→ **THE PROBLEM**
Would you return, word for word, the lines running from the one with "Where should I" to the final line of the listing below, pictures omitted?

DATA TO PROCESS START

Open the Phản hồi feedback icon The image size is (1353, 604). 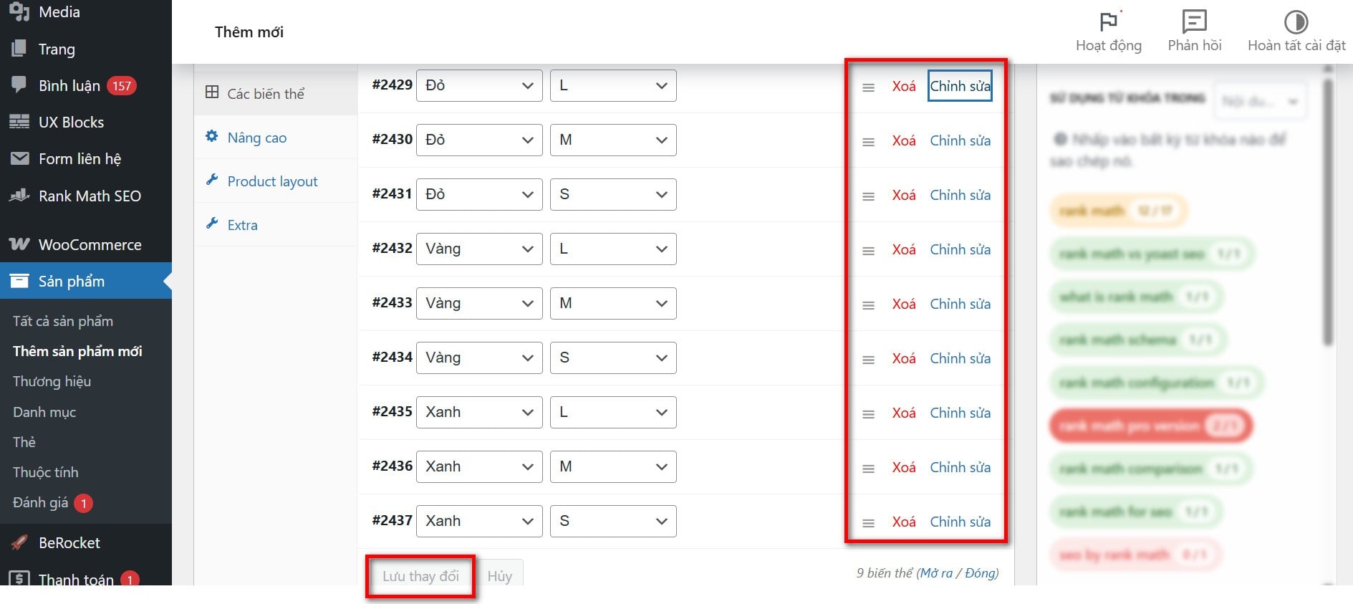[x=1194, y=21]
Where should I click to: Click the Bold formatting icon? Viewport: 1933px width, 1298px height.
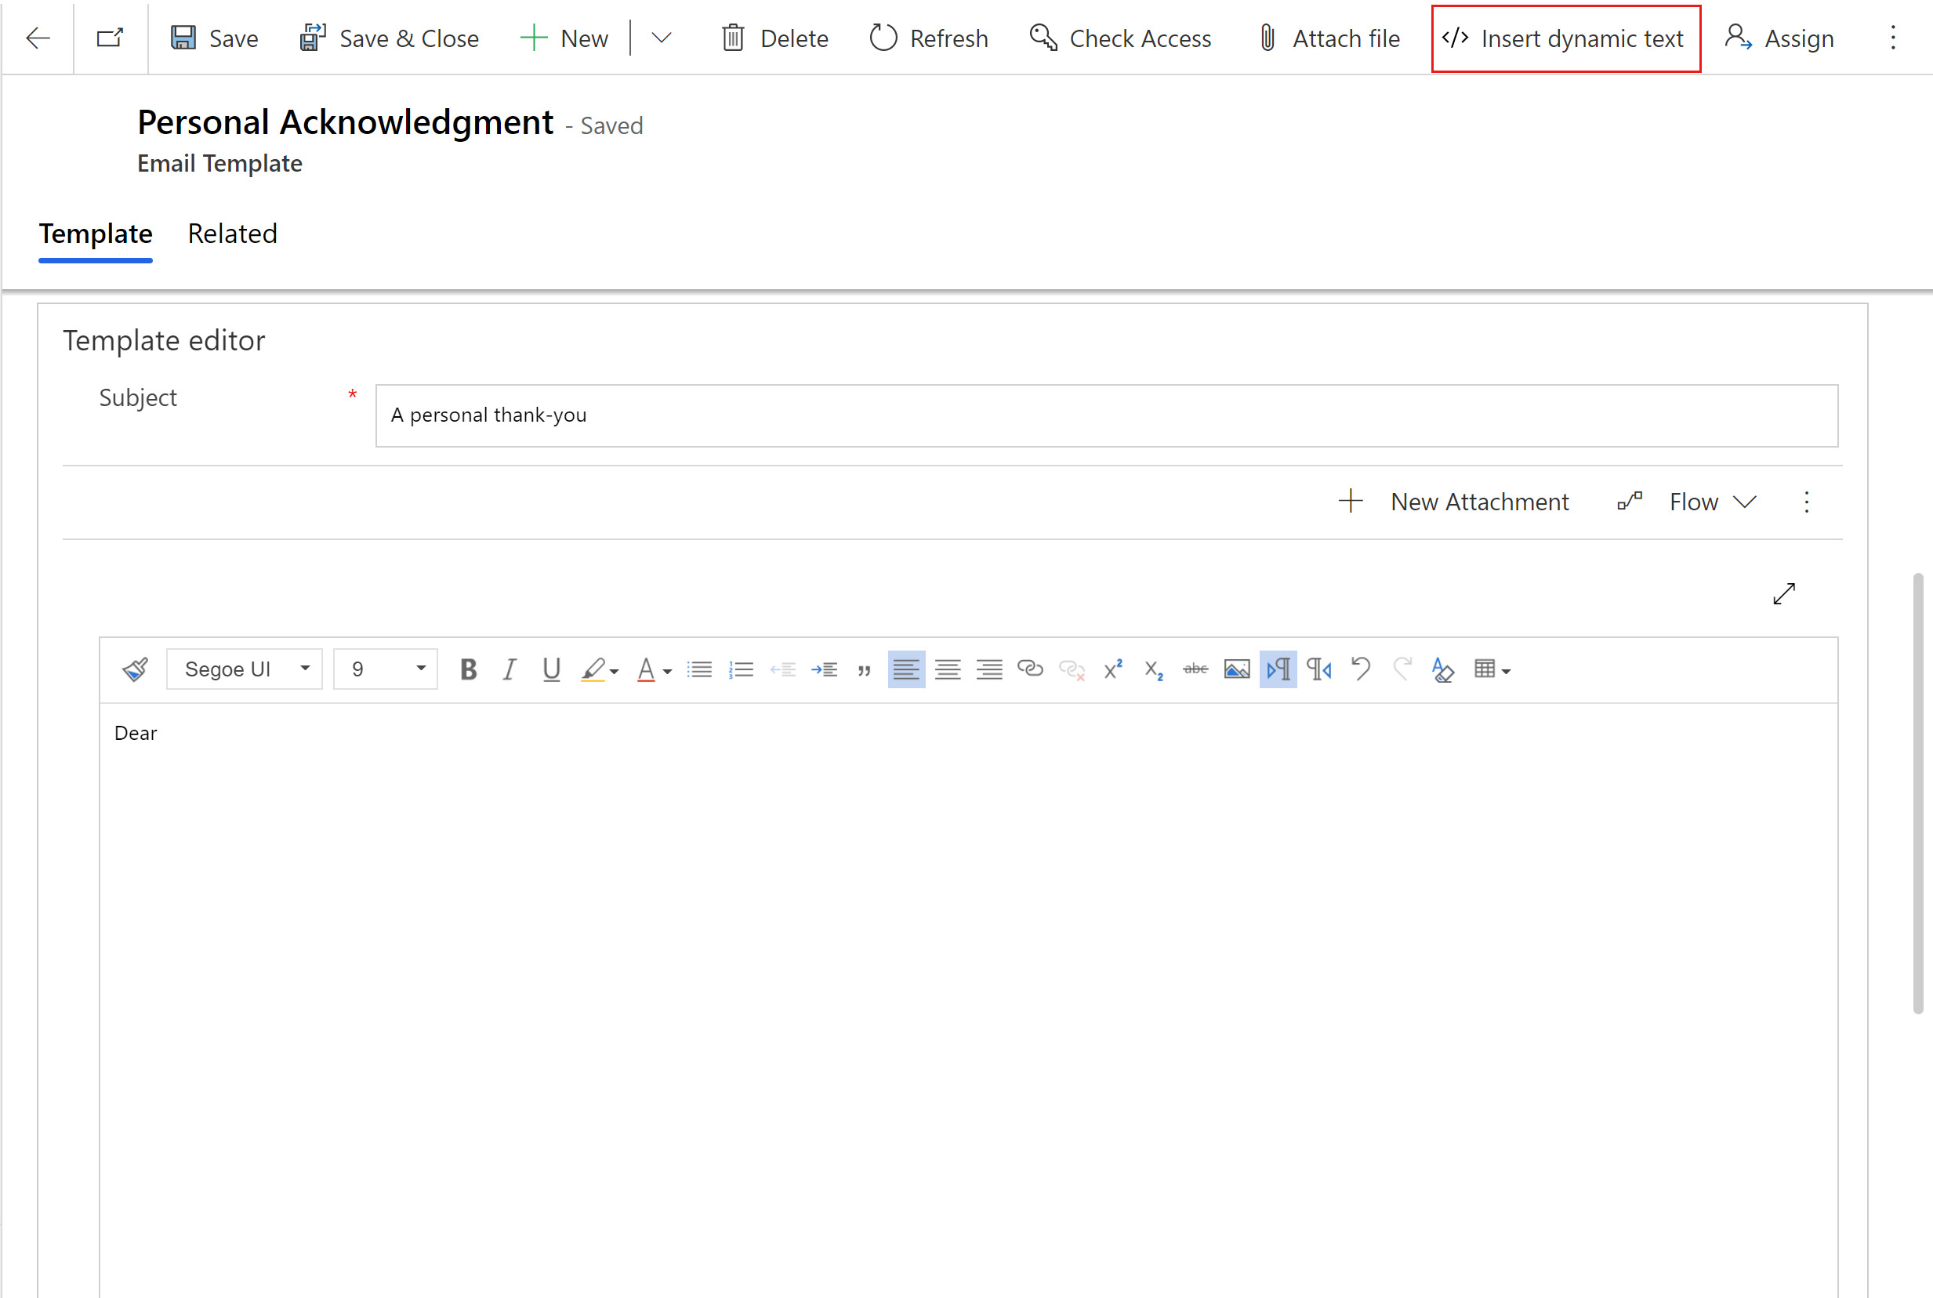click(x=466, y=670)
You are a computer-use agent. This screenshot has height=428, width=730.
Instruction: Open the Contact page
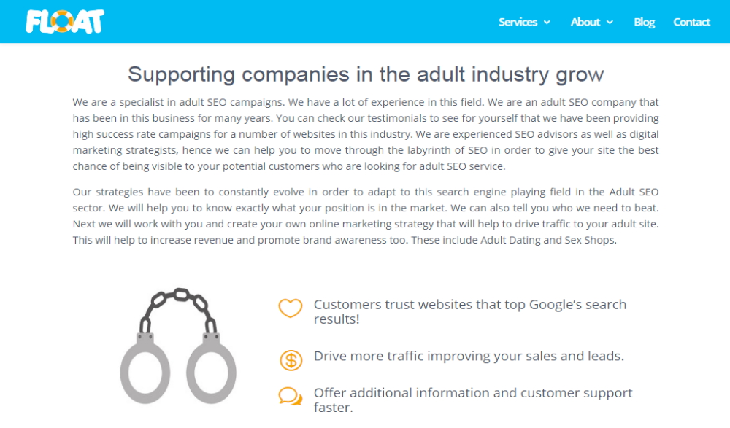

DATA TO PROCESS END

→ **SOLUTION**
Where should I click to: Click the Bold formatting icon? Viewport: 1933px width, 1298px height.
click(x=466, y=670)
You are a computer-use agent. This screenshot has height=428, width=730.
Instruction: Open the Contact page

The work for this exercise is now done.